Ingredienti
Method
- Fiammeggiate le palombe per eliminare le piume residue. Eviscerate e lavate sotto acqua fredda corrente. Dividete ogni palomba in 4 pezzi (2 metà petto + 2 cosce con coscia). Asciugate con carta da cucina e salate e pepate generosamente.
- Scaldate l'olio in una casseruola larga e pesante (ghisa o coccio è ideale) a fuoco medio-alto. Rosolate i pezzi di palomba in due riprese per non sovraffollare il fondo: 4-5 minuti per lato finché sono ben dorati. Rimuovete e mettete da parte.
- Nella stessa casseruola, aggiungete cipolla, carota e sedano finemente tritati. Rosolate a fuoco medio per 8-10 minuti raschiando il fondo. Aggiungete le acciughe e fatele sciogliere nel grasso mescolando: si amalgamano completamente e danno una nota salata e umami profonda senza essere percepibili nel risultato finale.

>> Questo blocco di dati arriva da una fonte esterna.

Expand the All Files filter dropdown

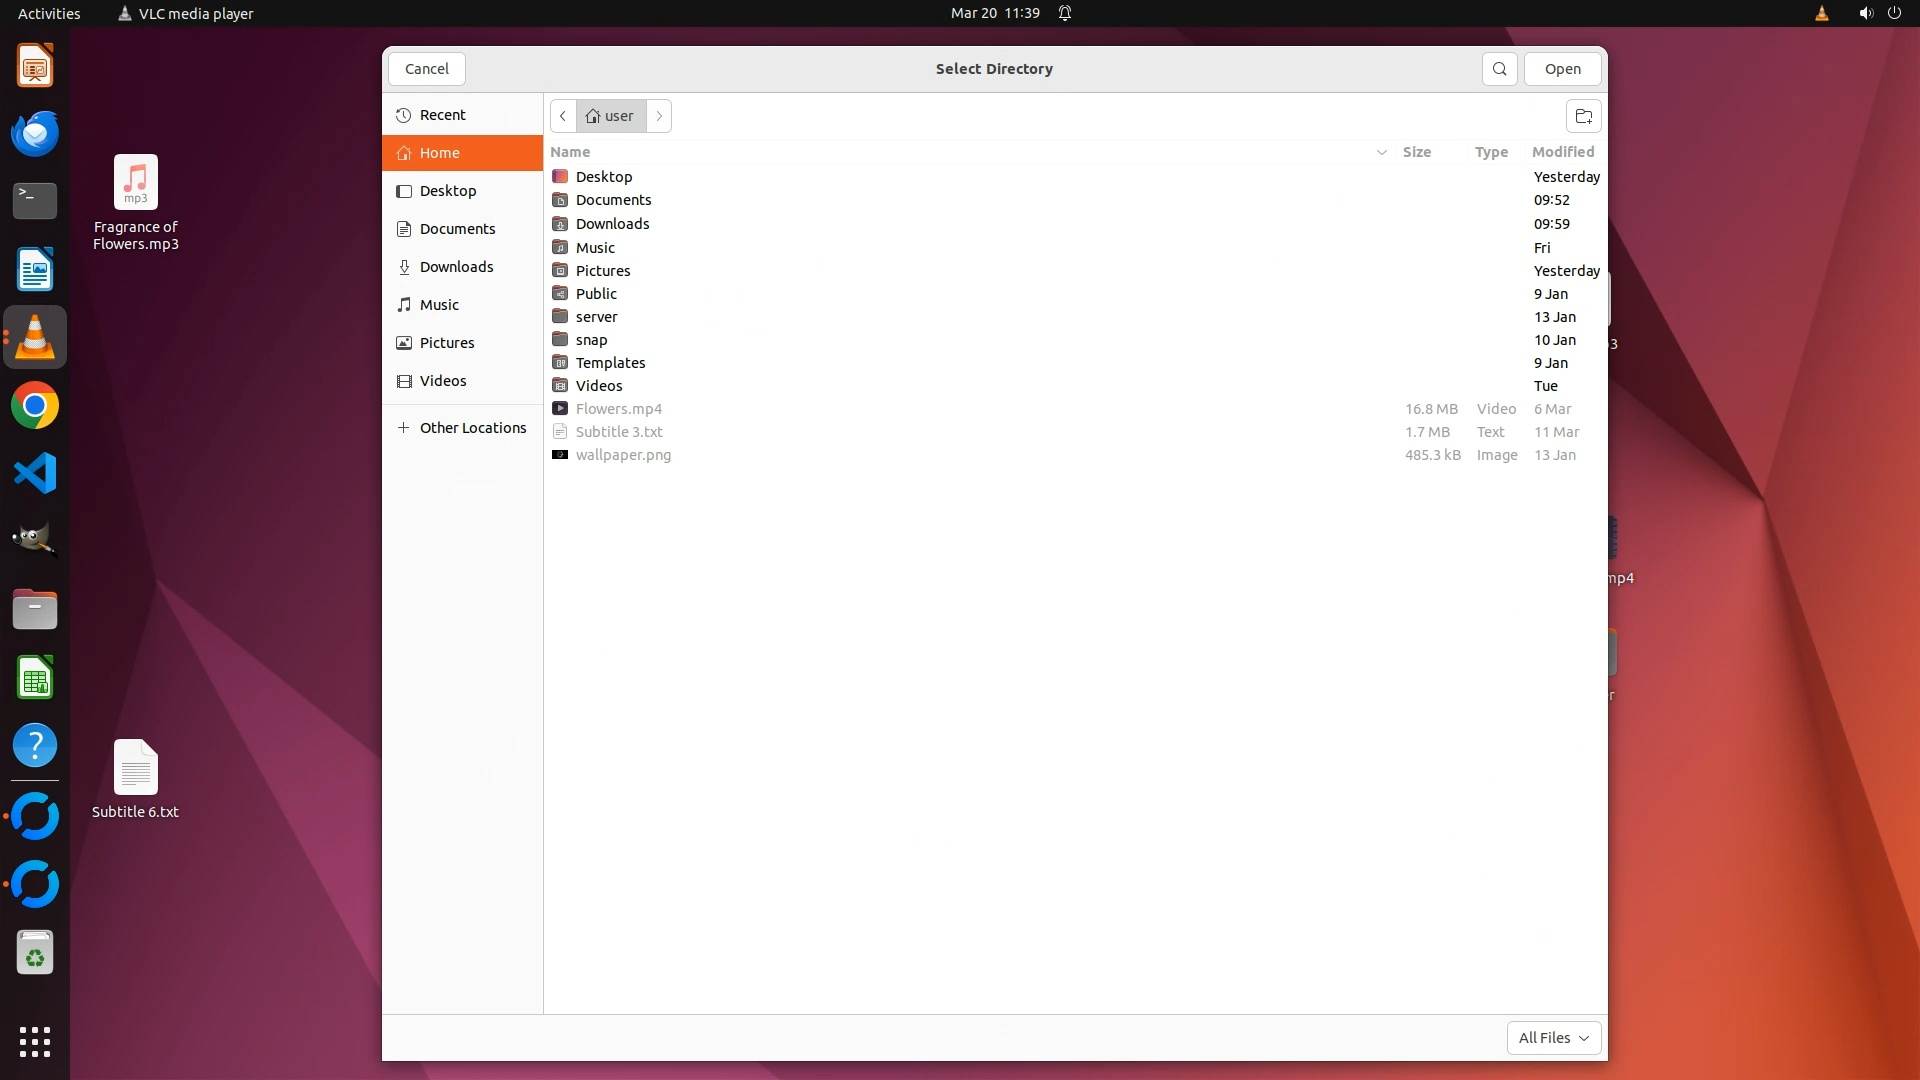pyautogui.click(x=1553, y=1038)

- Rimettete i pezzi di palomba nel soffritto. Sfumate con il vino rosso: alzate la fiamma e lasciate evaporare l'alcol per 3-4 minuti. Aggiungete alloro e rosmarino.

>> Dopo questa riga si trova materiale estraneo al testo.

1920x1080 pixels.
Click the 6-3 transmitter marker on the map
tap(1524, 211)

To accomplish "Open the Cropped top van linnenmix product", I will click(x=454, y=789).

- Versate il brodo caldo, abbassate la fiamma al minimo, coprite con coperchio e cuocete per 60-70 minuti finché la carne è morbida e si stacca dall'osso. A metà cottura, aggiungete le olive snocciolate e i capperi.

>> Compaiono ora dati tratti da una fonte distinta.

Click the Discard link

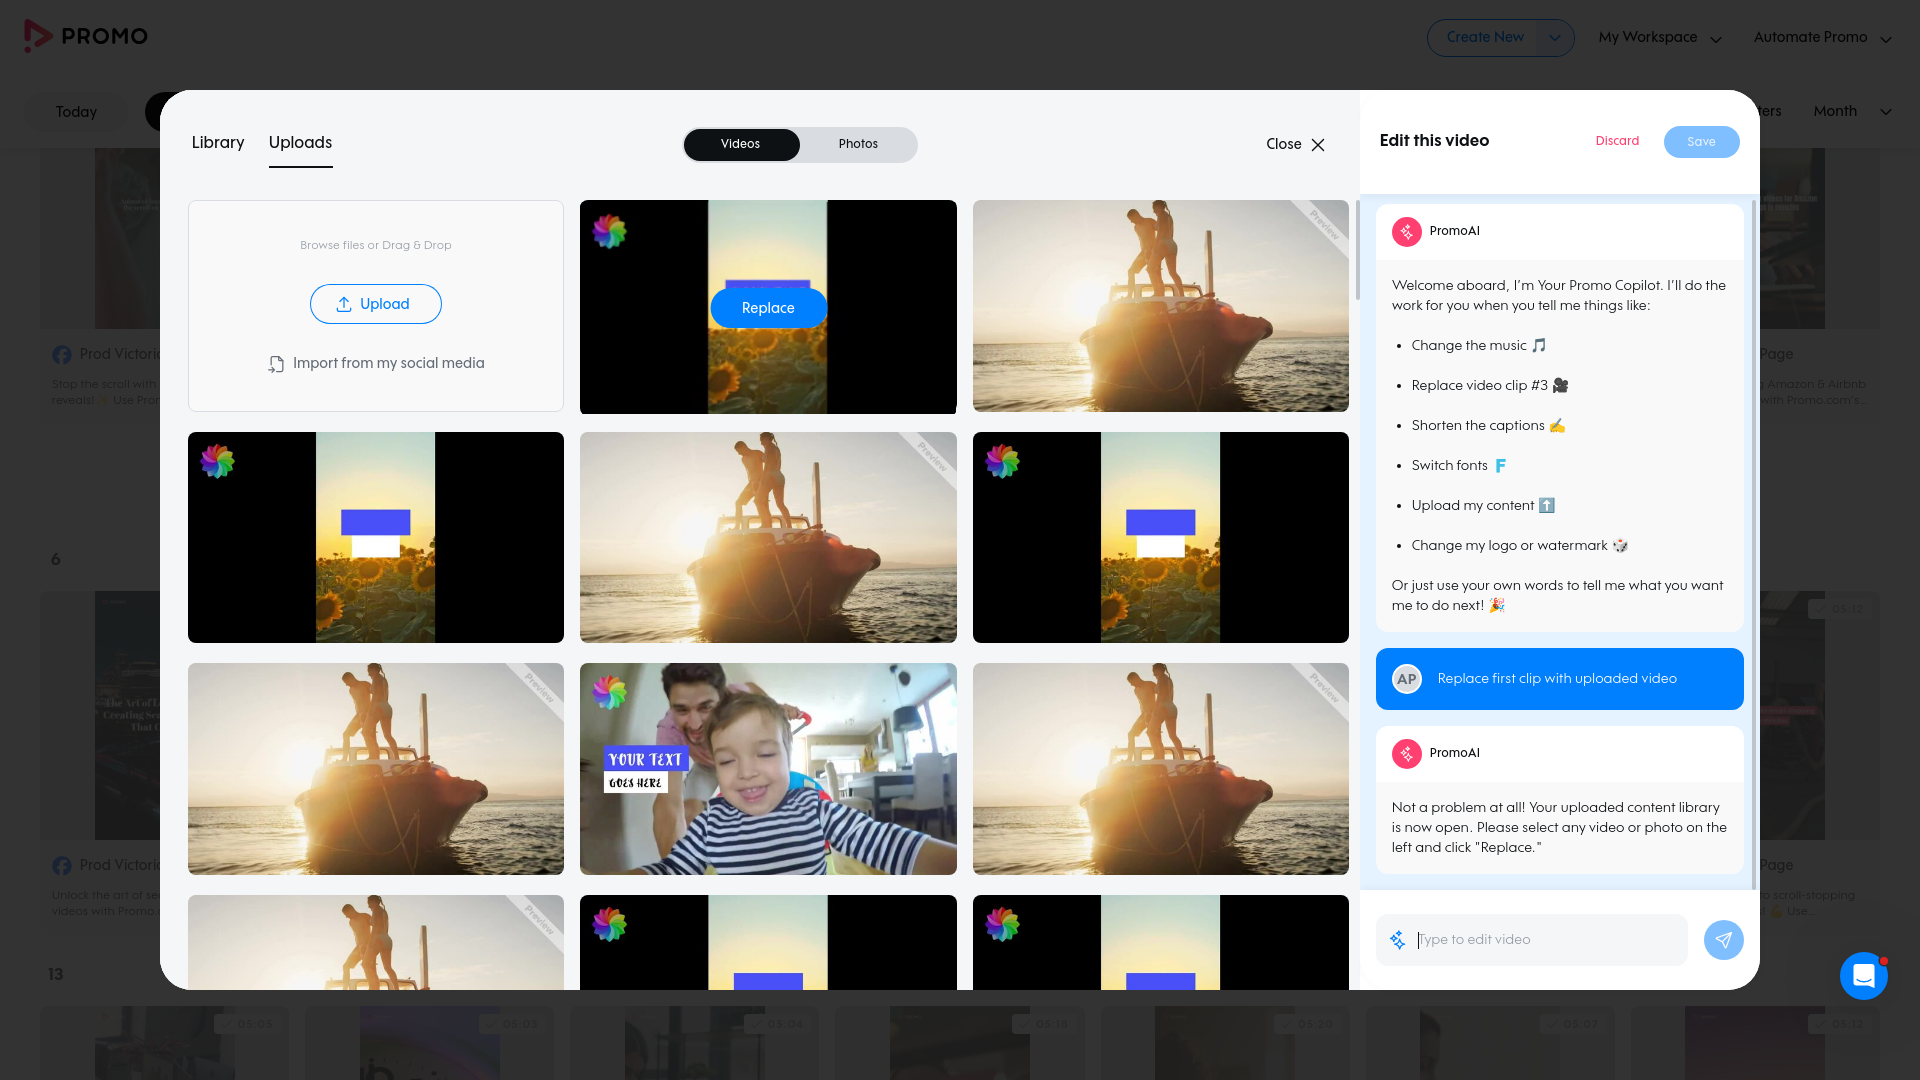coord(1617,141)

- A fine cottura, controllate il fondo: deve essere un intingolo denso e lucido. Se è troppo liquido, scoprite e alzate la fiamma per 5-10 minuti. Se è troppo denso, aggiungete un mestolo di brodo. Regolate di sale (attenzione: le acciughe e i capperi già salano molto). Servite con crostoni di pane umbro tostato per raccogliere il ghiotto.
Note
La parola 'ghiotta' indica in dialetto umbro il grasso di cottura ricco di aromi che si raccoglie nella leccarda sotto la carne: il termine denota un intingolo saporitissimo e lussuoso. La palomba selvatica (Columba palumbus) ha una carne soda e sapida, molto più intensa del piccione d'allevamento. Se non trovate palomba, il piccione alla ghiotta segue la stessa ricetta con cottura abbreviata a 40 minuti. Il vino rosso umbro è parte integrante del profilo aromatico: usate un Montefalco Rosso DOC o un Sagrantino secco.